Trying to increase flexibility:
```{r}
svmfit_flex <- svm(
  y ~ .,
  data = data_svm_train,
  kernel = "radial",
  gamma = 50,
  cost = 1,
  decision.values = TRUE
)

fitted_svm_flex <- 
  attributes(
    predict(svmfit_flex, data_svm_train, decision.values = TRUE)
  )$decision.values

rocplot(fitted_svm, data_svm_train$y, main = "Training Data")
rocplot(fitted_svm_flex, data_svm_train$y, add = TRUE, col = "red")
```
 
 This looks like it has an overfitting problem. Let's see what happens on test data:
```{r}
fitted_svm_test <- attributes(
  predict(svmfit_opt, data_svm_test, decision.values = TRUE)
)$decision.values

fitted_svm_flex_test <- attributes(
  predict(svmfit_flex, data_svm_test, decision.values = TRUE)
)$decision.values

rocplot(fitted_svm_test, data_svm_test$y, main = "Test Data")
rocplot(fitted_svm_flex_test, data_svm_test$y,
        add = TRUE, col="red")
```
 
there are no big differences between the models.

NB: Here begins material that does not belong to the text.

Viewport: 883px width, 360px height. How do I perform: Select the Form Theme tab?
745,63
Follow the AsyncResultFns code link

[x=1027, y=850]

### 9.6.4 SVM with Multiple Classes

If there are multiple classes, `svm()` will perform classification using the one-vs-one approach.

```{r}
set.seed(1989)
x_mc <- rbind(x, matrix(rnorm(50*2), ncol = 2)) #mc stands for multi-class
y_mc <- c(y, rep(0, 50))
x_mc[y==0,2] <- x_mc[y==0,2] + 2

data_mc <- 
  tibble(
    x1 = x_mc[,1],
    x2 = x_mc[,2],
    y = factor(y_mc)
  )

plot(x_mc, col = (y_mc+2))
```
```{r}
svmfit_mc <- 
  svm(
    y ~ .,
    data = data_mc,
    kernel = "radial",
    cost = 10,
    gamma = 5
  )

plot(svmfit_mc, data_mc)
```
### 9.6.5 Application to Gene Expression Data

```{r}
names(ISLR::Khan)
```
```{r}
dim(Khan$xtrain)
```

```{r}
length(Khan$ytrain)
```
```{r}
dim(Khan$xtest)
```
```{r}
length(Khan$ytest)
```
Values that the response variable can take:
```{r}
table(Khan$ytrain)
```

There are 63 train and 20 test observations (tissue samples) with expression measurements for 2308 genes.

We will use a support vector approach to predict cancer subtype using gene expression measurements.

Since there are a very large number of features relative to the number of observations we should use a linear kernel, because the additional flexibility that will result from using a polynomial or radial kernel is unnecessary.

```{r}
data_genes <- 
  as_tibble(Khan$xtrain) %>% 
  mutate(
    y = as.factor(Khan$ytrain)
  )

data_genes
```

```{r}
svm_genes <- 
  svm(
    y ~ ., 
    data = data_genes,
    kernel = "linear",
    cost = 10
  )

summary(svm_genes)
```

```{r}
table(predicted = svm_genes$fitted, truth = data_genes$y)
```

There are no training errors, which is not surprising since there is high dimensionality. Let's check how the model performs on test data:
```{r}
data_test_genes <- 
  as_tibble(Khan$xtest) %>% 
  mutate(y = as.factor(Khan$ytest))

pred_test_genes <- predict(svm_genes, data_test_genes)

table(predict = pred_test_genes, truth = data_test_genes$y)
```

We see that using `cost=10` yields two test set errors on this data.